The story opens with four friends and science geeks, Will, Dustin (Gaten Matarazzo), Mike (Finn Wolfhard), and Lucas (Caleb McLaughlin), playing Dungeons and Dragons. They’ve been at it for the last 15 hours. When Mike’s mom calls the game, there’s a moment of confusion — the die is lost and Mike goes upstairs to negotiate more time. The die is eventually found, but it’s not good news for Will who decides to play it straight. In a move that foreshadows the entire season, Will is captured in the game by the Demagorgen, the game’s worst of the worst as monsters go. Rather than cheat, Will comes clean, remarking to Mike on the inevitability of fate before Will, Dustin and Lucas mount their bikes and head off into the darkness. (It’s still the 80’s and parents didn’t worry as much about stuff happening to kids out alone at night as they do now.) As the kids race home, Will chooses a shortcut through the woods, splits off from Dustin and Lucas and disappears. Will realizes a bit too late that he’s being pursued. Despite making it home and loading a shot-gun to fight the beast, the Demagorgan still gets him, but no one realizes it until the next morning.
It’s The X-Files meets Stand By Me and the rest of this Netflix Original Series, eight episodes in total, focuses on the town’s search for Will led by Chief Hopper (David Harbour) and propelled by Joyce’s urgency. The day after his disappearance, the Byer’s receive a phone call. No words are spoken, only breathing on the other end, but Joyce is sure it’s Will. The call ends abruptly when an electrical jolt buzzes through the line (yes, in the 80’s phones had wires connecting them to a box on the wall!), with enough voltage to shock Joyce and scar the mouth and ear pieces of the phone. Lights have been flickering on and off in her house, a boom box randomly plays Will’s favorite Clash song, and Joyce believes
Will is trying to contact her through the electricity. She buys boxes and boxes of Christmas lights, strings them up everywhere, and writes letters below them, creating a life-size Ouija board so she can talk to Will. Time is limited. Joyce knows this.
Shades of the X-Files overlay each episode — the government conspiracy; the crusty cop, good at heart, but decimated by a life event that left him with a fatalistic edge; the creepy dark way the series has been filmed, adding to the broody horror of the story.
The home run of “Stranger Things” though, is the relationship between the four friends, plus the add-on of “11” (Millie Bobby) who appears soon after Will disappears and is the key to all the crazy unfolding events. Mike, Dustin and Lucas find 11— who they rename “El” — in the woods while searching for Will. She’s scared and hungry and they decide to hide her, stashing her in Mike’s basement while his parents carry on upstairs. Turns out, some creepy shadow government guys, particularly Dr. Martin Brenner (Matthew Modine), who plays mean magnificently, really are looking for El, so now it’s not just clueless parents the kids have to outsmart. Each of the characters has their own hero’s journey, and every episode has life or death consequences, especially for the kids.
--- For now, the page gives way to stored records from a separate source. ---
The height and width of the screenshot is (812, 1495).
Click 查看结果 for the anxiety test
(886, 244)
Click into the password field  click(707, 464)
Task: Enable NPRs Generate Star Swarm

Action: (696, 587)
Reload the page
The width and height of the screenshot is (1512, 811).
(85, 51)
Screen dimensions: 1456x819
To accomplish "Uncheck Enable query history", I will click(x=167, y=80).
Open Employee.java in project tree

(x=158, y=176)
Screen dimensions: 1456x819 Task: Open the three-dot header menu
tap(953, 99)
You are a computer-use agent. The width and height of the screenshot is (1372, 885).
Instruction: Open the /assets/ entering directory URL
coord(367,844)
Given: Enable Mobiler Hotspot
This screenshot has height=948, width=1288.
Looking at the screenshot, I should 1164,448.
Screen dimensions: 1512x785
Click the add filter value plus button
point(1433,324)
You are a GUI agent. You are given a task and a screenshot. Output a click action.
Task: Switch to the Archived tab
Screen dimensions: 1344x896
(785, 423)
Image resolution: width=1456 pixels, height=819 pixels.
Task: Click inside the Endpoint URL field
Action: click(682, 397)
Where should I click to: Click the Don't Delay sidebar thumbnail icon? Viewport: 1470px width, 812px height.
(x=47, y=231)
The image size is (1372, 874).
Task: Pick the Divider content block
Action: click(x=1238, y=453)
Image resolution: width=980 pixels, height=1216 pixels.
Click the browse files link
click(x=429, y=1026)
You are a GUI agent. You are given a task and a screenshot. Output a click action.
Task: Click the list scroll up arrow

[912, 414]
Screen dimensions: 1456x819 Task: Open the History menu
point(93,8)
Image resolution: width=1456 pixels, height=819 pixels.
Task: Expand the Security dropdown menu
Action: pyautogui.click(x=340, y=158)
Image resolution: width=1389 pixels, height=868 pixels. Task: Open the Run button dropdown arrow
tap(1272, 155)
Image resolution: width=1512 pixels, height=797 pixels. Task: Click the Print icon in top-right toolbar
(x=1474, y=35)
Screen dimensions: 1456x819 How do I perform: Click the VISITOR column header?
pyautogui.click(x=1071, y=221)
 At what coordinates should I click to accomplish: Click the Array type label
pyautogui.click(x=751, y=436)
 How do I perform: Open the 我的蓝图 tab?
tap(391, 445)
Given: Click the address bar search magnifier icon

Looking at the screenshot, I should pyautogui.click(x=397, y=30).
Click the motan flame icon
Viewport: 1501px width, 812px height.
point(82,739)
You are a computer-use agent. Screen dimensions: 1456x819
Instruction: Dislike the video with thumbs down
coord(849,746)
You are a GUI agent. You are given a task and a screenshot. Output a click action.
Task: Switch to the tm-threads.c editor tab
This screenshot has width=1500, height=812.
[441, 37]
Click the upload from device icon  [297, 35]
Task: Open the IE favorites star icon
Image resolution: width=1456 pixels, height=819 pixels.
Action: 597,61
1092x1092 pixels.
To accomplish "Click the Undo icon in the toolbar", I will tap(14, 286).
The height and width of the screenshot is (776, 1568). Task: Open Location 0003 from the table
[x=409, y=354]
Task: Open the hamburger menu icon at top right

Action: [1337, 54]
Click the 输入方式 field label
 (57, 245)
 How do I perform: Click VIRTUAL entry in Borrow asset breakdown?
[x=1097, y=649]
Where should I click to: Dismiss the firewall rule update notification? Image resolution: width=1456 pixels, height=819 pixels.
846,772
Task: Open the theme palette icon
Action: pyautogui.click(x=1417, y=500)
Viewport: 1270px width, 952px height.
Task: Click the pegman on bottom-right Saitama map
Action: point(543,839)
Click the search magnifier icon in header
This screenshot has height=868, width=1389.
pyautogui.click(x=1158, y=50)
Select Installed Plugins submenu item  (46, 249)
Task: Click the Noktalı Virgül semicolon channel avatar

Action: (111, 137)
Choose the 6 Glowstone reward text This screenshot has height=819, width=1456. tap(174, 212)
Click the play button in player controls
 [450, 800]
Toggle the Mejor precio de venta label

My own kids turned me on to Stranger Things, but I couldn’t wait for them to finish watching and blew through all eight episodes in less than a week. (Seriously, try to find eight hours in a week just to watch TV. It’s not that easy.) The satisfying final episode resolves many of the strands even while leaving a giant cliffhanger for us conspiracy theorists to cogitate over until the start of Season 2 which is now upon us!
At a time when many of the movies and much of TV programming consists of stories about a dystopian future — one that looks strikingly similar to the place we are living now what with one environmental, military, and hacking crisis after another — it’s great to have a nostalgic throwback to a time when we only thought that government conspiracies existed. Retro aside, to me it feels shiny and new (and I invite you to call me, Netflix, if you need help with the soundtrack).
So grab the popcorn and the remote, people. The next eight-episode installment of Stranger Things begins on October 27, 2017 and all episodes will be released at once. I know what I’m doing this Halloween. May the best Demagorgen win.